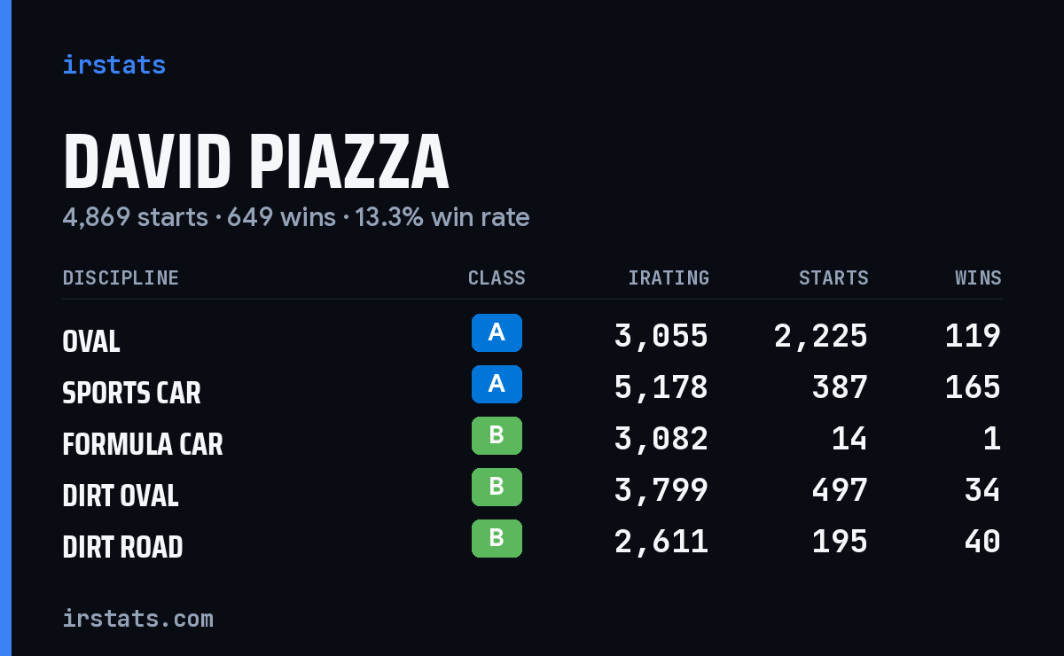
Task: Open the irstats.com footer link
Action: [138, 618]
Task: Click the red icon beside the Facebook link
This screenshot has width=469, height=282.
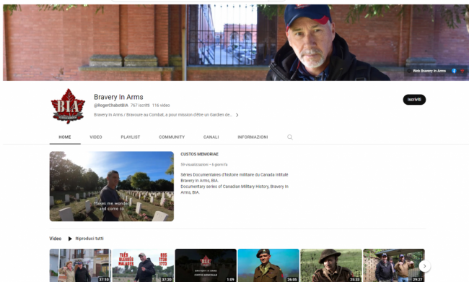Action: pos(463,71)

• [GIVEN EXERCISE]: Switch "red" to "blue" in the stretch of records from the line containing "Task: Click the" through the end of the records, and give that stretch back with nothing else altered. Leave out the pictures.

• [WORKED SOLUTION]:
Task: Click the blue icon beside the Facebook link
This screenshot has width=469, height=282.
Action: pos(463,71)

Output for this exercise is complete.